O crescimento das meninas, e as mudanças, são abordados com uma percepção que transita, da leveza infantil para as responsabilidades e perdas da vida adulta. Em locação real, há a fusão de live action com stop motion: as figuras de Nara e Tayra, como bonecas modeladas de areia ou argila, correm pela areia da praia. A passagem do tempo, com as sombras das árvores se expandindo, revela de propósito o trabalho árduo de modelagem na execução do plano (que dura segundos). As meninas também caminham sobre arrecifes, uma delas pisa num ouriço-do-mar e grita (de dor). Depois, vemos os coqueirais se sacudindo levemente sob o vento da tarde; Nara, sentada à praia, contemplando o anoitecer ao horizonte do oceano; e as ondas do mar se quebrando sobre as areias, em um dia de inverno.

O roteiro toma um rumo opressivo, quando Nara, ainda adolescente, precisa se afastar de sua terra natal, em razão da separação dos pais. Em animação em alto-relevo, com areia e argila 2D e meio (2.5D), ela é conduzida por um transporte e passa a viver numa metrópole. Colocam-na à janela de um edifício, ao barulho urbano. Em outro momento, os coqueirais de Guaxuma também se transmutam em edifícios modelados, que se balançam com o vento; enquanto o pai de Nara, com um livro ao peito, cochila em sono manso, sobre uma cadeira de balanço.
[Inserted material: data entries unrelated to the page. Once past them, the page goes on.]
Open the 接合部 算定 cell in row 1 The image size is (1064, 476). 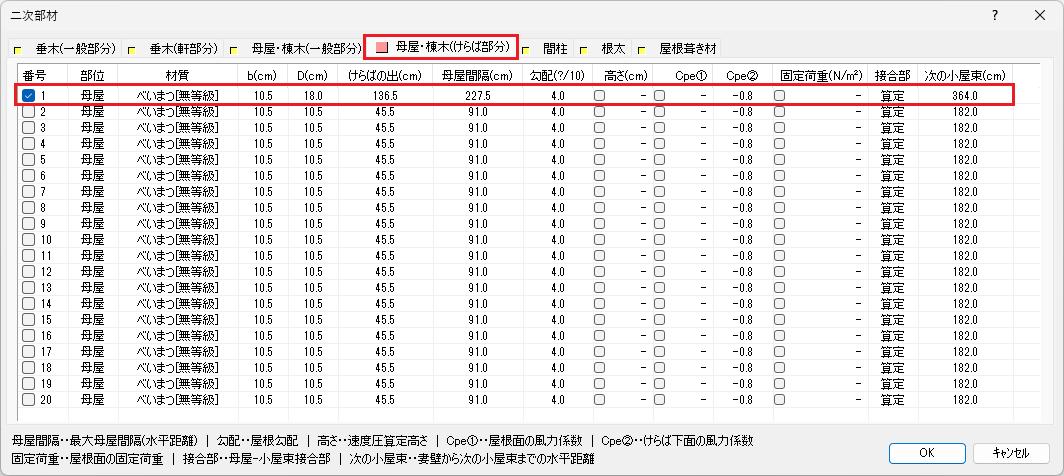pyautogui.click(x=892, y=95)
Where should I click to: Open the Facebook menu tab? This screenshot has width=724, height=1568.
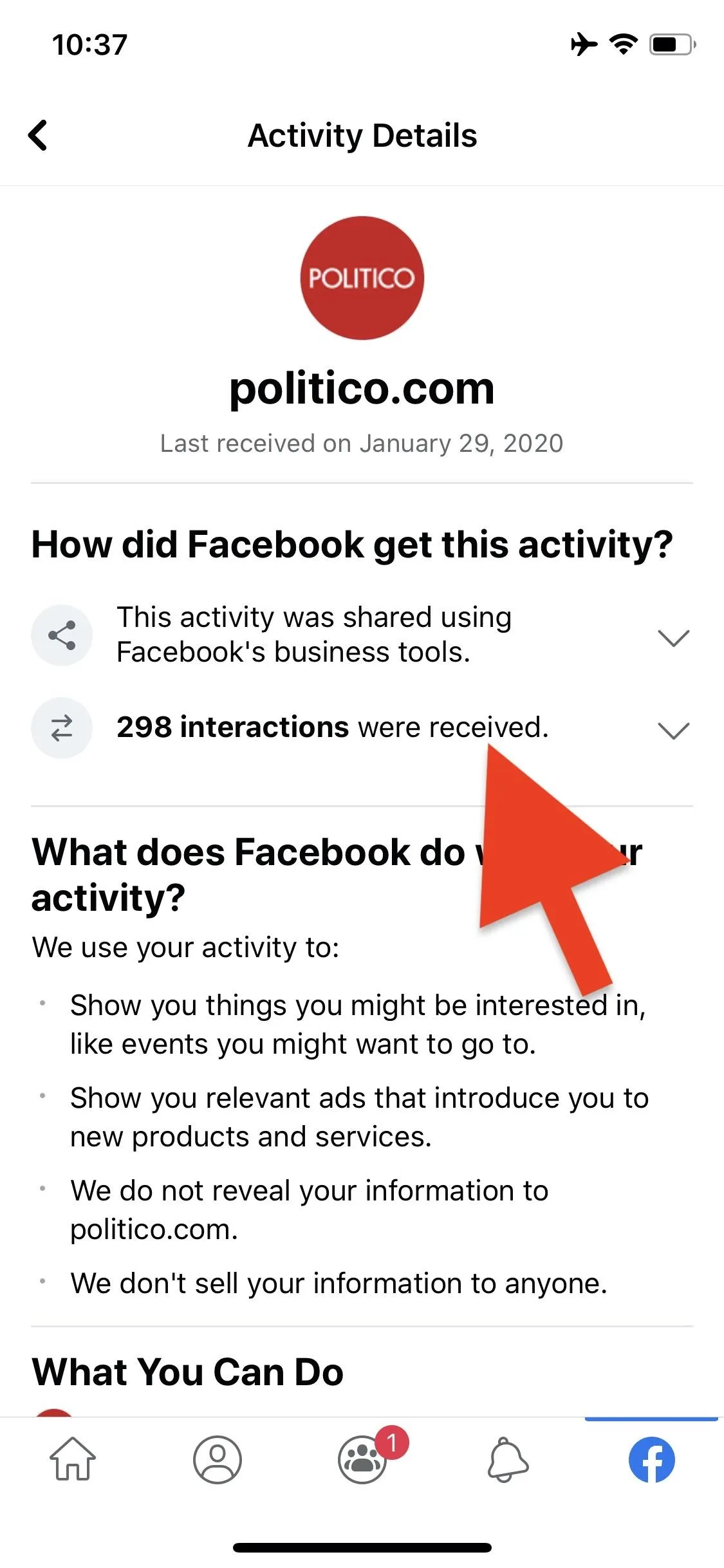651,1459
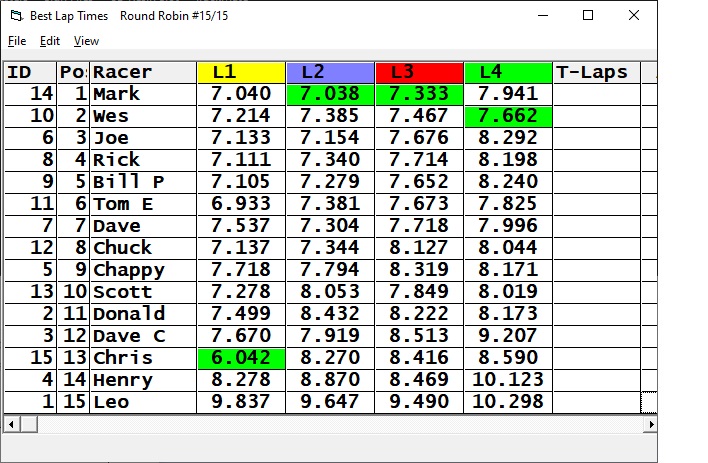Open the File menu

[17, 41]
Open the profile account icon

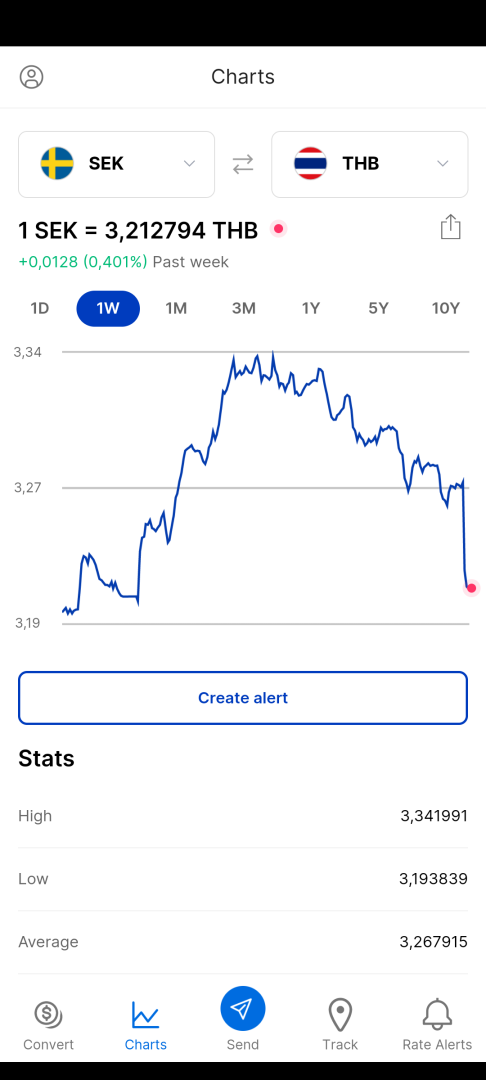[x=31, y=76]
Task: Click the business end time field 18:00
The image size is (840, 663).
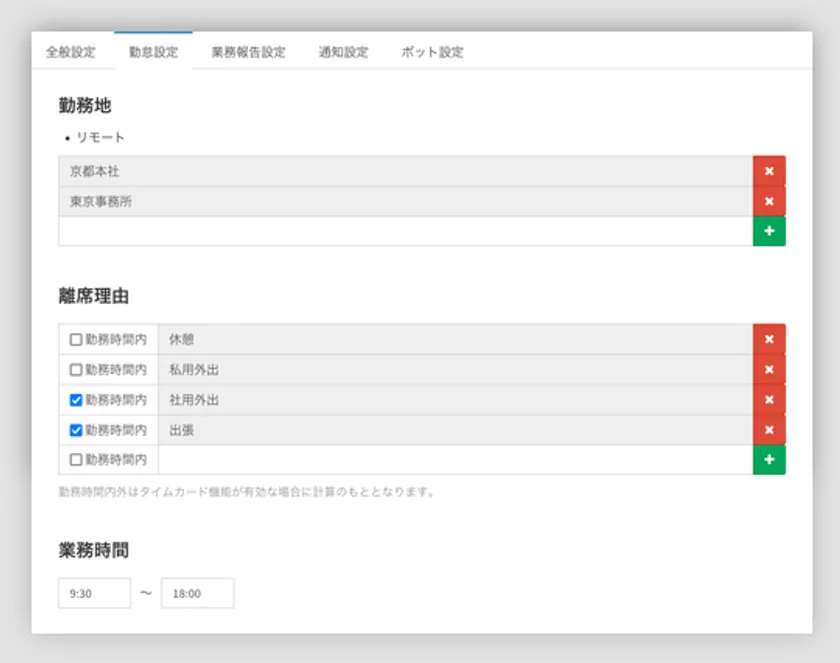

O afastamento de Guaxuma é o primeiro peso significativo que Nara enfrenta, intensificado pela ausência do mar (seu signo de liberdade? De pertencimento?). 

O peso narrativo, posto como clímax, surge com o falecimento precoce de sua amiga Tayra. Em live action com stop motion, Nara presencia o sepultamento de Tayra através de um vidro embaçado (com “estrias”) pela chuva e pelo luto. A fotografia e a execução são belas. Mas como Nara poderia enxergar beleza quando submetida a uma tristeza que sangra? (Ou poderia?). A perda de Tayra por uma causa não esclarecida (acidente ou doença?), é representada por essa dualidade. No caixão aberto debaixo da chuva, e ao pé de uma árvore, está o cadáver de Tayra, modelado de argila, coberto com origamis coloridos, ao invés de flores. De modo que, o plano ilustra e sintetiza o conceito de leveza (com a imagem dos origamis de papel) sobre a gravidade (a imagem do cadáver, da morte materializada). 

Ainda em live action com stop motion, Nara contempla o mar (que se move em fotografia time-lapse). Apesar da rigidez de seu corpo de argila, há uma constante brisa (leve ou pesada?) que move seus cabelos — esse movimento, aliado à narração, cria uma atmosfera de tranquilidade que contrasta com a carga estética. Ela olha para o lado e vê Tayra caminhando de costas. De frente uma para a outra, em plano aberto, as duas se encaram e se abraçam. Em plano fechado, o abraço em stop motion, transita para a animação com argila em alto-relevo, depois para a de “gravura”. E enquanto a maré alta invade as areias e seus pés, o abraço permanece. As fotografias fincadas na areia se transmutam em origamis coloridos, e lançam voo em direção ao mar (simbolizando a leveza? A verdadeira gravidade das memórias?), num aparente artifício pesado de CGI.

A maestria de Nara Normande em usar diversas técnicas de animação (artesanais?) e filmagem para contar uma história profundamente pessoal torna este curta uma peça única que ressoa com todos que já experimentaram a dualidade entre a leveza e o peso da existência. Dado que, enquanto Kundera, com seu romance, questiona se a vida é um fardo que devemos carregar, em detrimento de uma leveza insustentável; Normande, com Guaxuma, afirma essa dualidade como inerente à vida. As lembranças felizes de Nara, interpostas com a dor da perda, criam uma narrativa e uma abordagem estética ricas em dualidades, em prol de afirmar a leveza e o peso como coexistentes e complementares, à qual constitua uma experiência de vida intensa e complexa.